The EurActiv released on 30 August 2013 an article entitled “Health experts critical of pharma industry's new transparency rules”, and shows that the balance between the commercial interest of pharmaceutical companies and the benefit for patients is still being contested at EU level.
The European Federation of Pharmaceutical Industries and Associations (EFPIA) has published new ethical commitments on clinical trials aimed at allaying accusations that a lack of transparency on how new drugs are tested is hurting patients, but has also warned that full transparency would hurt the industry, which relies on protection of trade secrets to compete in Europe and across the world.

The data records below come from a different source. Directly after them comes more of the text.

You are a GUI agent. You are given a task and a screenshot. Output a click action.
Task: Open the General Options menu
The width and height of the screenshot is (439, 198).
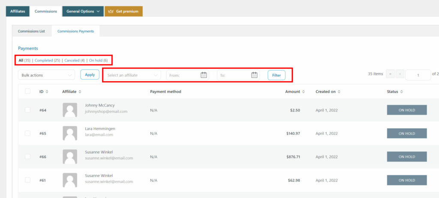pyautogui.click(x=83, y=11)
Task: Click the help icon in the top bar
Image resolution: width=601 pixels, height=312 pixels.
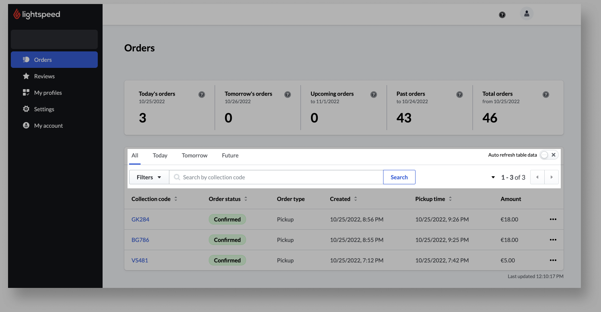Action: [x=502, y=14]
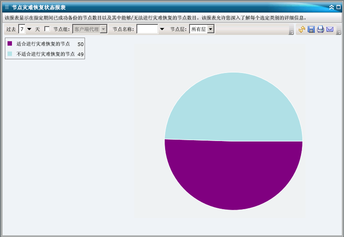The image size is (344, 237).
Task: Click legend entry 不适合进行灾难恢复的节点
Action: [46, 54]

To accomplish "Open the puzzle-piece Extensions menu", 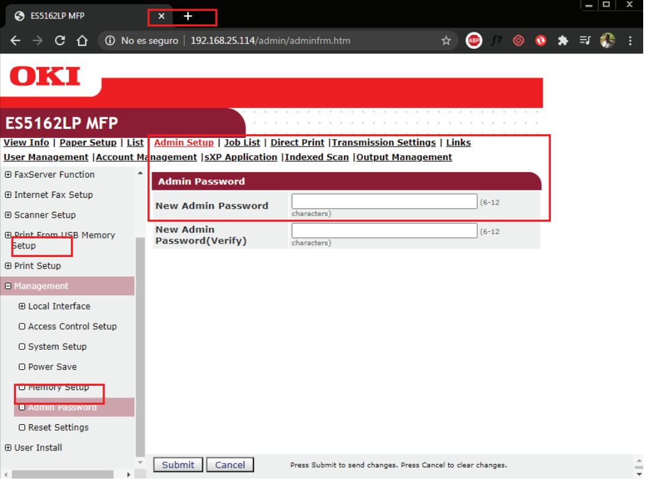I will (563, 41).
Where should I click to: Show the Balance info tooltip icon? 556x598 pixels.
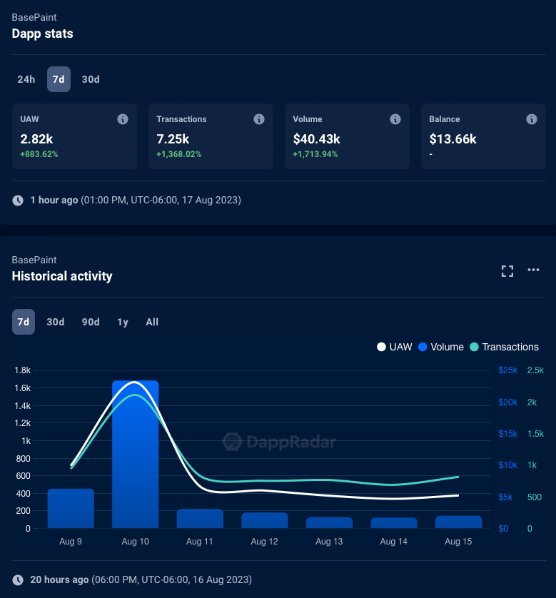(x=532, y=119)

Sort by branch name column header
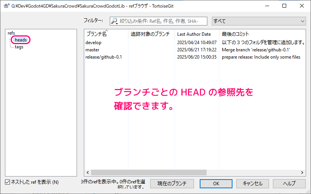pos(96,34)
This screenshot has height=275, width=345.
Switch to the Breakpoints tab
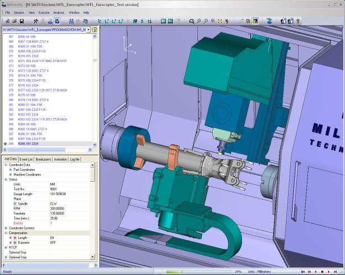[x=44, y=159]
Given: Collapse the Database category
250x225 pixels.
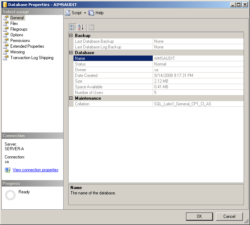Looking at the screenshot, I should (71, 53).
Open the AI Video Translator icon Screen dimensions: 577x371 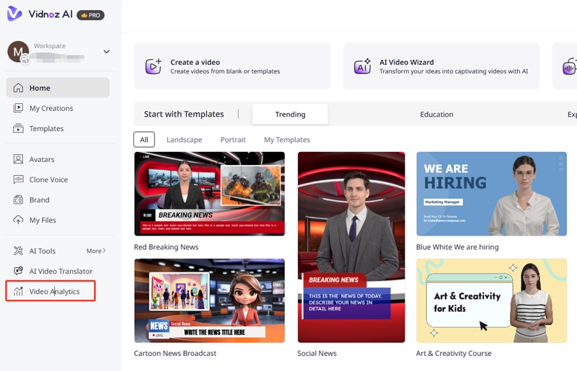[18, 271]
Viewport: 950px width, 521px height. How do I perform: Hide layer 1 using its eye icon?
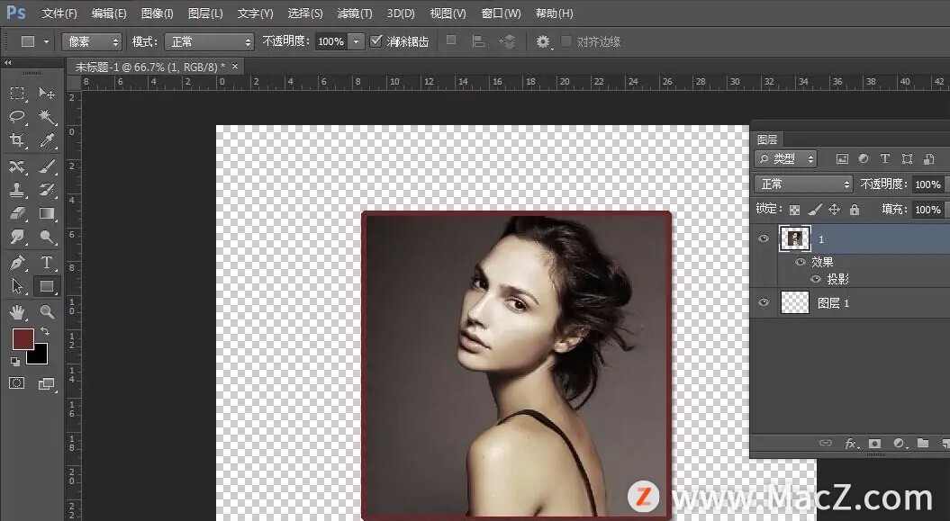click(764, 238)
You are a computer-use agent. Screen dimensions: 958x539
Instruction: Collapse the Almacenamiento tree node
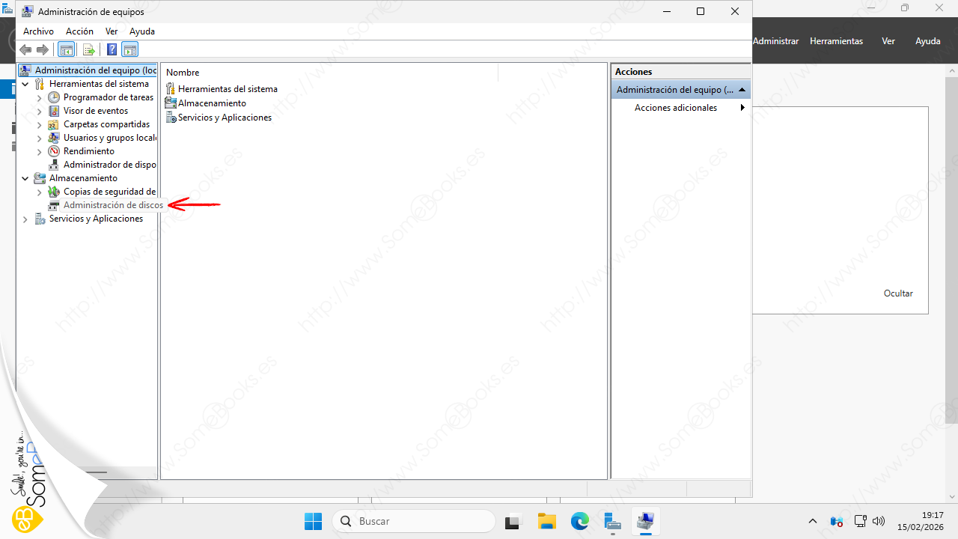25,179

As EurActiv points out however “critics are unconvinced”: the European Medicines Agency (EMA) considers that the biggest risk in the regulatory debate is violation of patient confidentiality and that opening up clinical trial data could provide major benefits for the industry, while the European Patient's Forum (EPF) highlights the importance for both clinicians and patients to have access to all relevant information to make informed decisions.
Background
In 2012, EMA started a process towards proactive publication of data from clinical trials supporting the authorisation of medicines once a marketing-authorisation decision has been taken.
On 29 May 2013, the Clinical Trials Directive was adopted unanimously by the ENVI Committee. Rapporteur for the dossier, Glenis Willmott (S&D, UK), made transparency of data a central component of her Report and amended the draft text to improve transparency, by requiring that detailed summaries be published in a publicly accessible EU database, with full Clinical Study Reports (CSR) published once a decision on authorisation is complete.